BAHÇELİ’NİN ANAYASA SEVDASI


MHP Genel Başkanı Devlet Bahçeli, 23 Şubat 2016 günü grup toplantısında yaptığı konuşmada: “Bize göre ana muhalefet partisi olmadan anayasa yazımına teşebbüs etmek kesinlikle sakıncalı ve mahsurludur. Bu itibarla CHP’nin ikna edilip masaya davetinin sağlanması gerekir. Aksi takdirde anayasa hazırlığı ölü doğacaktır.” demekte. Bu sözlerden de anlaşılacağı üzere Bahçeli, anayasa değişikliği konusunda ön almak istemekte.
Bahçeli, TBMM Başkanı İsmail Kahraman’ın Anayasa Uzlaşma Komisyonu için gönderdiği mektuba verdiği yanıtta da yukarıdaki görüşlerini yineledi. Ayrıca “Anayasa çalışmaları dört parti ile sürmeli.” diyerek AKP-HDP/PKK ile anayasa yapma isteğini de ortaya koymakta Devlet Bey. 
Ey Bahçeli, “HDP ile hiçbir koşulda masaya oturmam.” diye bağırıyordun, ne oldu sana? AKP-PKK anayasası yapmak için neden bu kadar isteklisin?
O zaman şu soru akla takılmakta: Bahçeli’nin anayasa değişikliği yapmak istemesinin nedeni ne? Neden dağılmakta olan anayasa masasını toparlamaya çalışmakta Bahçeli?

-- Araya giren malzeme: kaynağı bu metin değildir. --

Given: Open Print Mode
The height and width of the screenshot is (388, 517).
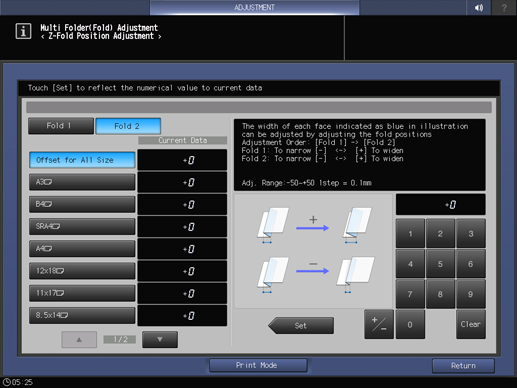Looking at the screenshot, I should pos(258,365).
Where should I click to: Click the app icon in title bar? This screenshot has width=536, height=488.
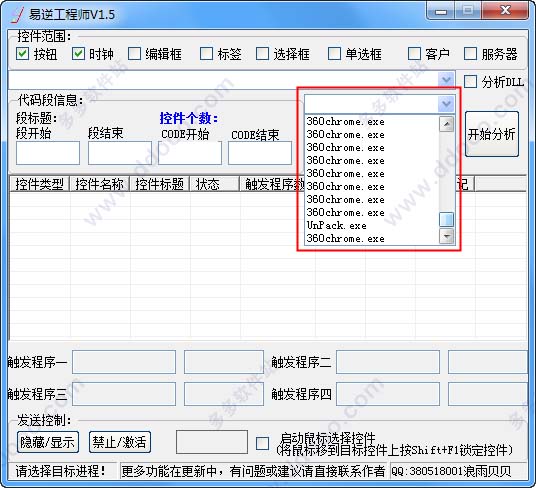[17, 14]
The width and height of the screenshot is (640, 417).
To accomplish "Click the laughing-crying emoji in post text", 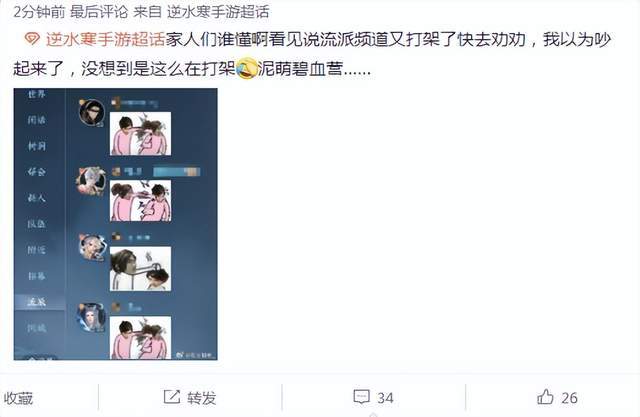I will coord(247,68).
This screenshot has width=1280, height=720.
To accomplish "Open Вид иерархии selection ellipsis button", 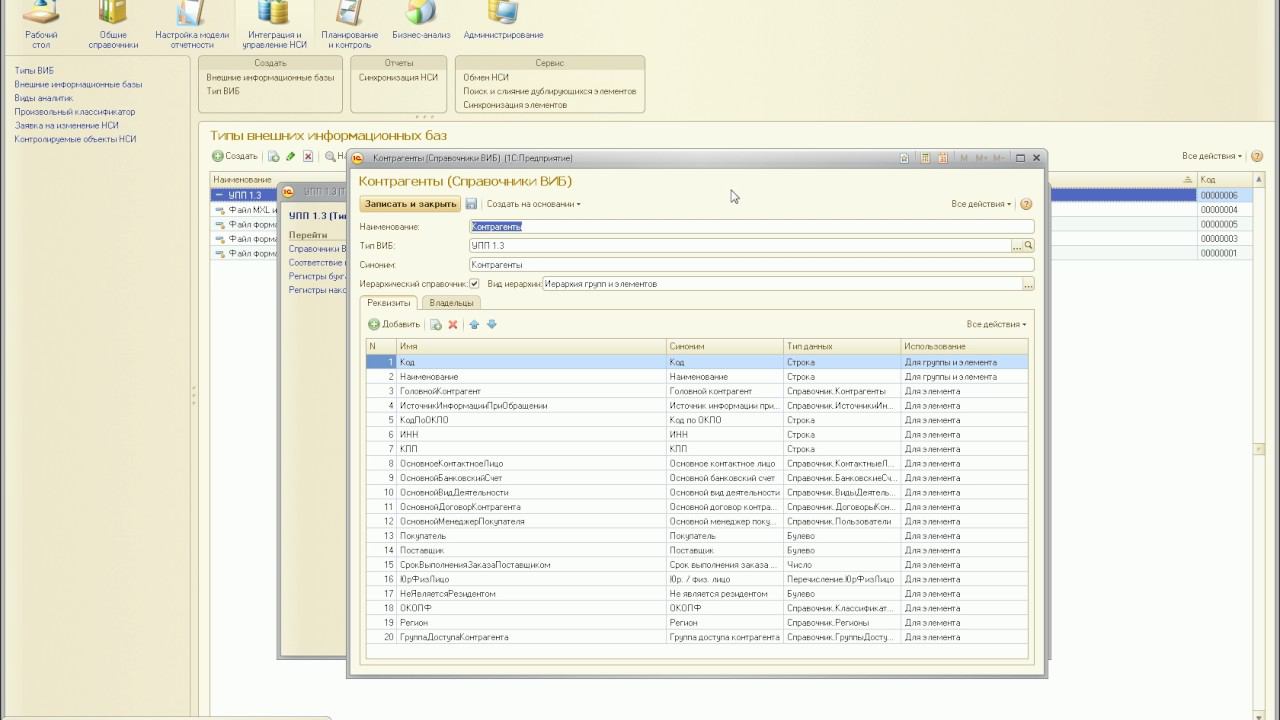I will (x=1027, y=284).
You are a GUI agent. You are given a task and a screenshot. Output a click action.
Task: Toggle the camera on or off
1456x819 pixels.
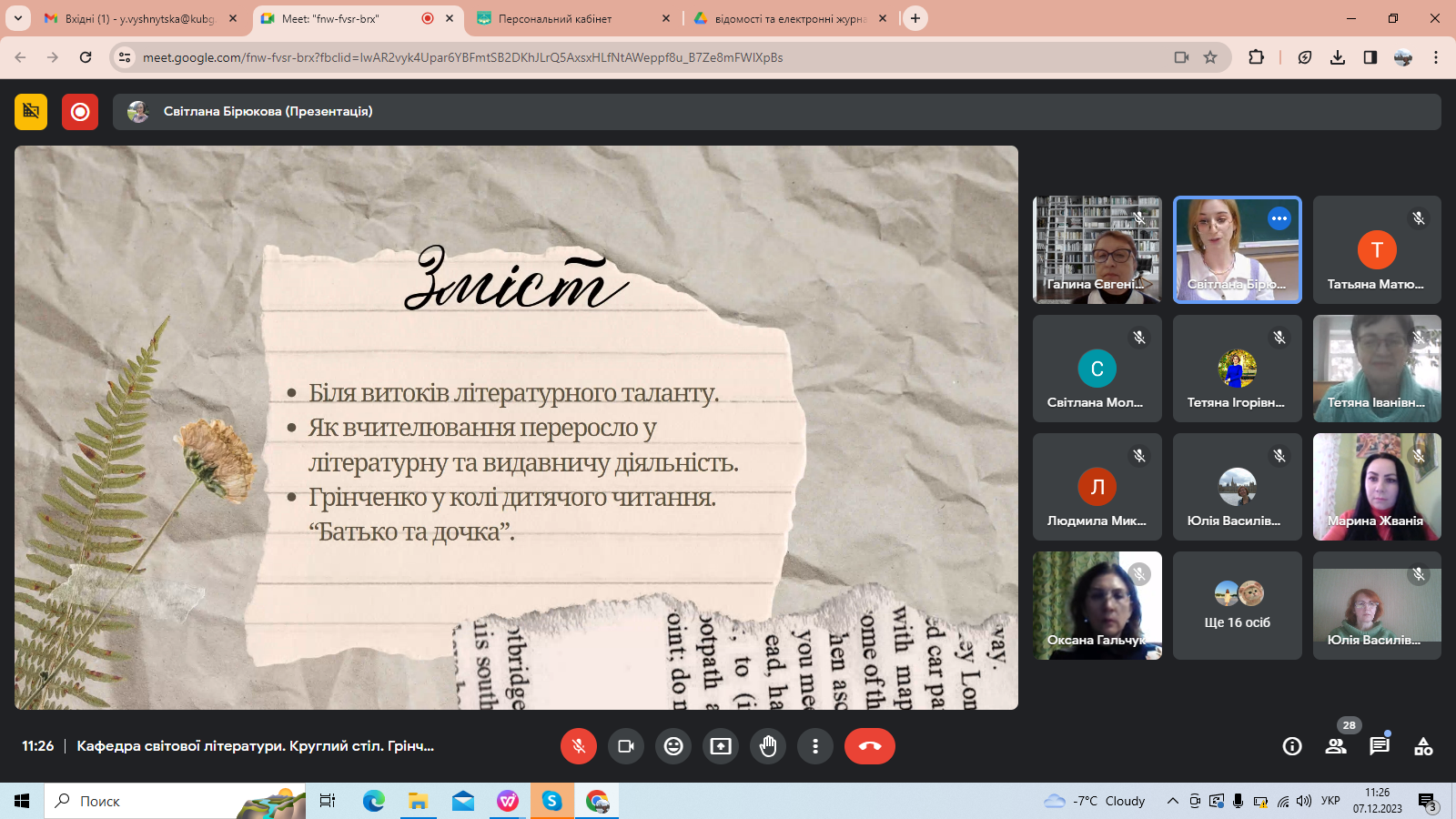(626, 746)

Bahçeli’nin konuşmalarından anlaşılacağı üzere ona, dağılan anayasa masasını toparlama görevi verilmiş. Peki, bu anayasa değişikliğini asıl isteyen güç kim? ABD... Ve ABD’nin piyonları: AKP, FETÖ ve PKK... Çünkü bu güçlerin Türkiye bütünlüğüyle ilgili sorunları var. Cumhuriyet ile ilgili hazımsızlıkları var. Türkiye’nin kurucu iradesine ve kurucularına karşı bitmez bir kinleri var. Üstelik anayasa değişikliği isteği, Türkiye’yi bölme, Cumhuriyet’i yıkma amaçlıdır.
Peki, Bahçeli’nin derdi ne? 
CHP’nin anayasa masasından kalkması Türkiye’nin ve Cumhuriyet’in geleceği açısından olumlu, alkışlanacak bir tavırdır. Türkiye’nin yararına olan bu durumu değiştirmek için Bahçeli’nin uğraş vermesi nedendir? CHP’yi ikna ederek bölücü anayasanın hazırlanacağı masaya oturtma görevini Bahçeli kimden alıyor? CHP’yi masaya oturtacağına sen de çekil o masadan da bölücü anayasa yapma eylemi son ersin, Türkiye kurtulsun!

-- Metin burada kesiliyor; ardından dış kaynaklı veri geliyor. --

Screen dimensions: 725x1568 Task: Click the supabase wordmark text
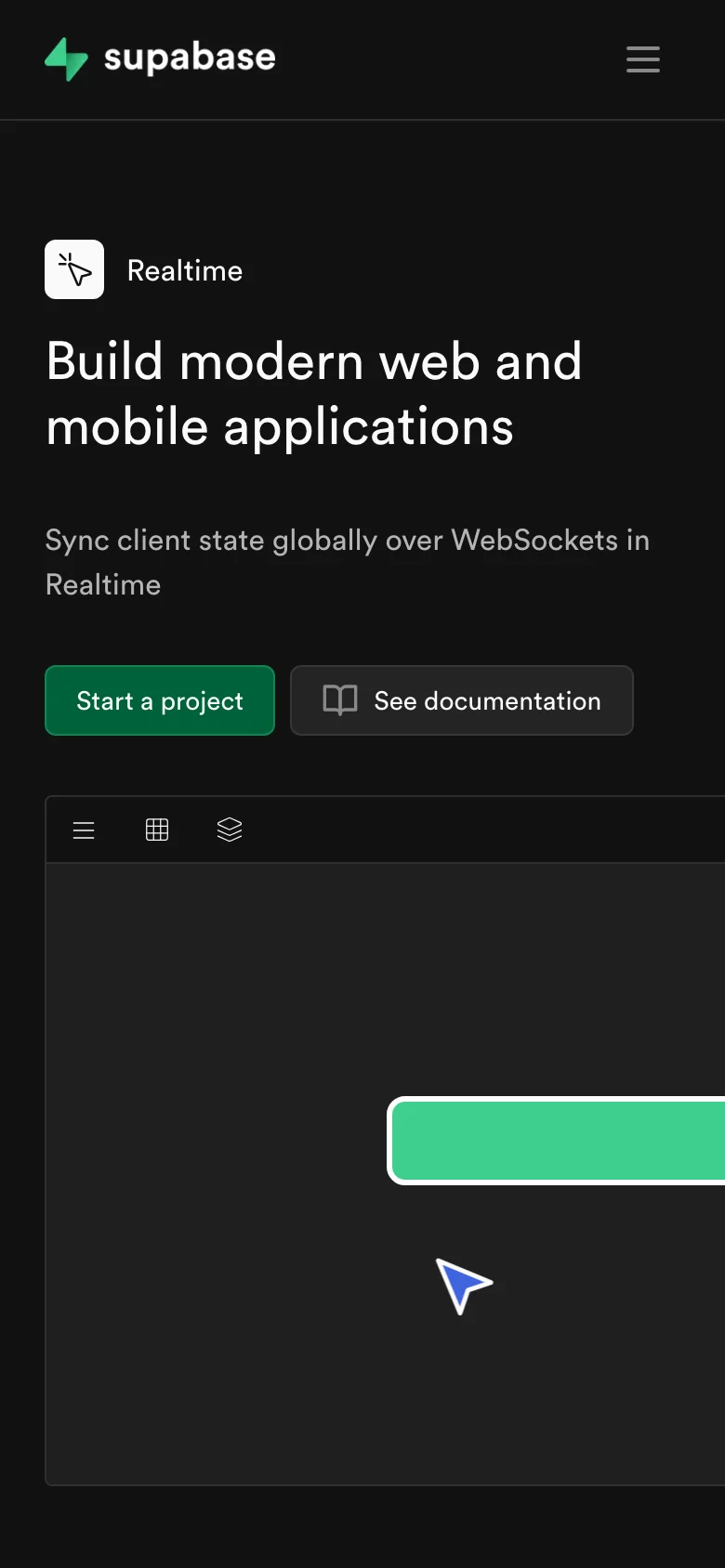190,58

AKP iktidarı boyunca, iktidar partisi ne zaman dara düşse Bahçeli imdadına yetişmiştir. AKP’nin kurtarıcısı olmuştur.
Bahçeli yönetimindeki MHP, milliyetçi olduğunu söylemekte. Milliyetçi olmanın biricik koşulu emperyalizme karşı olmaktır. Bugüne kadar Bahçeli ve arkadaşlarının ağzından ABD emperyalizmine karşı bir söz işiten oldu mu? Ortadoğu’yu ve Türkiye’yi kan gölüne çeviren ABD’ye karşı herhangi söylem ya da eylemini gören oldu mu? Ülkemizde yıllardır süren ABD sömürüsüne karşı MHP’nin en küçük bir hareketine tanıklık eden var mı? Ulusal sanayimiz ve kalkınmamız ABD emperyalizmine kurban edilirken MHP’nin küçük de olsa bir karşı çıkışına rastlayan oldu mu? ABD’nin, Türkiye’deki askeri varlığına karşı Bahçeli ve MHP’nin sesinin çıktığını gören var mı? AKP hükümeti, devlet dairelerinden “TC”yi kaldırırken Bahçeli’nin MHP’sinin bir şey yaptığını gören, duyan oldu mu?

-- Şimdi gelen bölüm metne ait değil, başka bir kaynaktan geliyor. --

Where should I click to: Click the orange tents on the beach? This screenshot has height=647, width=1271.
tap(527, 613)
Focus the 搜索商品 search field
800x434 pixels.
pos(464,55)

Emperyalizme karşı çıkmadan beylik sözlerle milliyetçilik yapmak, Türkiye’ye yarar getirmemekte. ABD’nin Soğuk Savaş dönemindeki yönlendirmeleriyle kafalara işlenen komünizm düşmanlığıyla milliyetçi olunmaz. Dış Türklerle ilgili yüksek perdeden konuşarak ve kendi yurttaşlarının emperyalizme karşı haklarını savunmayan bir anlayışın milliyetçilikle bir ilişkisi bulunabilir mi? Emperyalizme karşı duruşun olmazsa ABD’nin dayattığı, AKP-PKK’nın Türkiye’yi bölmek, Cumhuriyet’i yıkmak için oluşturmaya çalıştığı bölücü anayasa masasına oturmak için can atarsın. Çünkü Türkiye’nin asıl düşmanıyla savaşmak, gündeminde yok!
MHP’nin sorunu, Bahçeli değil! Sorun, genel siyasette... Emperyalizme karşı konumlanamayan bir partinin milliyetçiliği sözde kalır. Türkiye’nin yaşamsal sorunları karşısında sessizliği sabır ya da demokrasiye saygı olarak anlatılır kamuoyuna. Bu nedenle Bahçeli’nin anayasa sevdasını, ona çok görmemek gerek. Her siyasal yapı, kendi dünya görüşüne göre davranır.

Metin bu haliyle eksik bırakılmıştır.